> _Exercise goal_
Look below for the lines from the one with "Given: Click the NIST" to the one with "Given: Close the MACD sub-chart panel", and copy exactly those lines, both ends included.

> _Source data_
--- START ---

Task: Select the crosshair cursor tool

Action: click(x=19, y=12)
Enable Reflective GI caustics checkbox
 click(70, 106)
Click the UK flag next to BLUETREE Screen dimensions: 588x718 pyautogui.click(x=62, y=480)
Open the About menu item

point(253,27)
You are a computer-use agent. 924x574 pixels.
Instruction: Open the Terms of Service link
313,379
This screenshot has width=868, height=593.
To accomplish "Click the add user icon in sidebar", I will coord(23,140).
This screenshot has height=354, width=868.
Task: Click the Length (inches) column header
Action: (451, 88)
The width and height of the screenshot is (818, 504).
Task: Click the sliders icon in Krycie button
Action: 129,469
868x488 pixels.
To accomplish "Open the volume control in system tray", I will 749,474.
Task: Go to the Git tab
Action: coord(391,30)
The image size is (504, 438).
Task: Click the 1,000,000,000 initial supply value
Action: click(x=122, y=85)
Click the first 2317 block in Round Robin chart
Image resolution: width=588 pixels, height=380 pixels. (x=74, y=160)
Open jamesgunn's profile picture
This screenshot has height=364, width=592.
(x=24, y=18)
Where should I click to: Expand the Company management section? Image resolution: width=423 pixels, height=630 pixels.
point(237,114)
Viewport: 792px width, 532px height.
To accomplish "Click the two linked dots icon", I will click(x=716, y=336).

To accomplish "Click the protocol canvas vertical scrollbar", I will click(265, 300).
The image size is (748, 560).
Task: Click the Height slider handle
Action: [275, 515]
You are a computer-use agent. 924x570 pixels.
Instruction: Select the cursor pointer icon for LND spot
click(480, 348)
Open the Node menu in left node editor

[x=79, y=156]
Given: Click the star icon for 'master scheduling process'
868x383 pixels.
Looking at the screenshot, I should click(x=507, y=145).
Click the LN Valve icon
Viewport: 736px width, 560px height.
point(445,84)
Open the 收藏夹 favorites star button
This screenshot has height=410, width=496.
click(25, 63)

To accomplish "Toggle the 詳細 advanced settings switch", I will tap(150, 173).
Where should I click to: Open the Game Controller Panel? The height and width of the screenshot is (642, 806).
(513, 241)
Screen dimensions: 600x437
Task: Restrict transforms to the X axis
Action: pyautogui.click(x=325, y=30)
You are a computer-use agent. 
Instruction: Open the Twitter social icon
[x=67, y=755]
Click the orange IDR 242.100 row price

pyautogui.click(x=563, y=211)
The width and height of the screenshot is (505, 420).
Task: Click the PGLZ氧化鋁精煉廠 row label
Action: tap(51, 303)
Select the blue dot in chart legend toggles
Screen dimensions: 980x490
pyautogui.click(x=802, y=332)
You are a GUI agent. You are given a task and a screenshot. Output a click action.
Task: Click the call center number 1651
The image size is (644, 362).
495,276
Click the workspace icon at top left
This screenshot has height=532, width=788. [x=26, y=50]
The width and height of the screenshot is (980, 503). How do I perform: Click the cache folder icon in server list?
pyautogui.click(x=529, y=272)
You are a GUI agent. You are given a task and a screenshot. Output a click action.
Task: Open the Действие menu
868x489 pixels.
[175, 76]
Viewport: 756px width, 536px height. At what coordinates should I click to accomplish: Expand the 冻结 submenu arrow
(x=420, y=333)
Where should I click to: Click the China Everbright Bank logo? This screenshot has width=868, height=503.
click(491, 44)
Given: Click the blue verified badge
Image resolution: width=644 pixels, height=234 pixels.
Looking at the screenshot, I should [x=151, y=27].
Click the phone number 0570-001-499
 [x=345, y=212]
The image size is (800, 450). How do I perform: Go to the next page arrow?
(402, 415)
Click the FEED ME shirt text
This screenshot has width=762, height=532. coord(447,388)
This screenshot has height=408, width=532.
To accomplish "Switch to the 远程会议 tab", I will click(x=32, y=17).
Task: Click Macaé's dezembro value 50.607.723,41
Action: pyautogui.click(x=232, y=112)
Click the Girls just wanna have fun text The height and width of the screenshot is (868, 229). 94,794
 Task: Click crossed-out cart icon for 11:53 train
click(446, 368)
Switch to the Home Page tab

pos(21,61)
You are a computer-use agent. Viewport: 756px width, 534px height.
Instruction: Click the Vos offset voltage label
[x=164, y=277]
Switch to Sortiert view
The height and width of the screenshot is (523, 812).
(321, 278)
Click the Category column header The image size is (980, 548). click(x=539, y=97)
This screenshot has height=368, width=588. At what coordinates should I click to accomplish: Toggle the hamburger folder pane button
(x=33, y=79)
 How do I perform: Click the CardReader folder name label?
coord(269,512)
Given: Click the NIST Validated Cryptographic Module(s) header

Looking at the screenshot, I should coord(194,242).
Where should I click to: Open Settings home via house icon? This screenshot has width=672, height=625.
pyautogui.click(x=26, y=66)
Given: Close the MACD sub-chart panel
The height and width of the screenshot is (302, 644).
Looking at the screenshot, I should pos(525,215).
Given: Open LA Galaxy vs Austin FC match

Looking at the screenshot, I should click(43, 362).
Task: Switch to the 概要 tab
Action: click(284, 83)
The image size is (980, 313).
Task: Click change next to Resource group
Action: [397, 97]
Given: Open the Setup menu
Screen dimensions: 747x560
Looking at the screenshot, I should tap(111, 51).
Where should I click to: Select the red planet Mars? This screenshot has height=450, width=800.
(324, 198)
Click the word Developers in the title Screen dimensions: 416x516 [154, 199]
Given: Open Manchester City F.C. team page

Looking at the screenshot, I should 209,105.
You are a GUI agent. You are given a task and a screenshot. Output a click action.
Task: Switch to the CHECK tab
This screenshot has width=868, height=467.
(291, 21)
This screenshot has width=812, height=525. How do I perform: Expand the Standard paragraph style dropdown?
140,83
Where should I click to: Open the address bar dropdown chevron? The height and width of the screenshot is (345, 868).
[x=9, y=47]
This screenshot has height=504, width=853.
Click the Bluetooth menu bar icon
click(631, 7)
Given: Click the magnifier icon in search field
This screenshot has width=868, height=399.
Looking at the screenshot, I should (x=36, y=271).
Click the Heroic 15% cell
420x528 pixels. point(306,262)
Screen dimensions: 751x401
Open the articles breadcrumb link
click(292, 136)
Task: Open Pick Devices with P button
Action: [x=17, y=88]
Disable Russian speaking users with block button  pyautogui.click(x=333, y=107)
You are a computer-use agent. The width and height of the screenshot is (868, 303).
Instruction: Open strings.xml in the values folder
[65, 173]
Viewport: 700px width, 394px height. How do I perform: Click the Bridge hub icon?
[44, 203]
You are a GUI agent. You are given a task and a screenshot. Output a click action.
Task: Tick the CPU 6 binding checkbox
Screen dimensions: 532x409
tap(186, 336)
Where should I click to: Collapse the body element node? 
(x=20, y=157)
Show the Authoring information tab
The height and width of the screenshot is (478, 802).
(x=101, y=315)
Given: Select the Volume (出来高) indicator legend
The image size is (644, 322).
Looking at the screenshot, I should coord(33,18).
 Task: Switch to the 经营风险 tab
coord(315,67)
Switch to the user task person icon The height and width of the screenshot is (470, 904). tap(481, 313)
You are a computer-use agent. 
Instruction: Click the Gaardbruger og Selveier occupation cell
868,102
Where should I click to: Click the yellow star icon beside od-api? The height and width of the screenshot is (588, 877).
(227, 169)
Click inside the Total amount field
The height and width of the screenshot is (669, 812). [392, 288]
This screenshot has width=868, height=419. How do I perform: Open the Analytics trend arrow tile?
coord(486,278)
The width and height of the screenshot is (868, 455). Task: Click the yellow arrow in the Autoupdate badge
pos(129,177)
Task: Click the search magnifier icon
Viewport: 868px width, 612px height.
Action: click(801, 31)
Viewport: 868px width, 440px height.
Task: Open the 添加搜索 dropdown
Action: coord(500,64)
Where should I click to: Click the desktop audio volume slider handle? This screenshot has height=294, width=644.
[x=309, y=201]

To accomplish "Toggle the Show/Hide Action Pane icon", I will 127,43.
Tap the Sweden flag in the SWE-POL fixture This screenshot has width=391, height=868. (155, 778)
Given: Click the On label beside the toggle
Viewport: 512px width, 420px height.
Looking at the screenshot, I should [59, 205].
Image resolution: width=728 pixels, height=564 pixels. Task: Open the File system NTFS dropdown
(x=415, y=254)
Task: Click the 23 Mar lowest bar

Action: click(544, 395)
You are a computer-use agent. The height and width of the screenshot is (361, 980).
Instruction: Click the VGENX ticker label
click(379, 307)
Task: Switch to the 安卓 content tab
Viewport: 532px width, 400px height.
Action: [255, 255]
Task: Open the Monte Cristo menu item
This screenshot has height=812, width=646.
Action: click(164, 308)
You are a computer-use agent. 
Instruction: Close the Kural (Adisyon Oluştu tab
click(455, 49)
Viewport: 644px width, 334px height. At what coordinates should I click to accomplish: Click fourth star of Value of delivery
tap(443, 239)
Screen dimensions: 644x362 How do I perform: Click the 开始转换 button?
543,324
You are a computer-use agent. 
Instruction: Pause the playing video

--- END ---

> _Response below_
Given: Click the NIST Validated Cryptographic Module(s) header

Looking at the screenshot, I should coord(194,242).
Where should I click to: Open Settings home via house icon? This screenshot has width=672, height=625.
pyautogui.click(x=26, y=66)
Given: Close the MACD sub-chart panel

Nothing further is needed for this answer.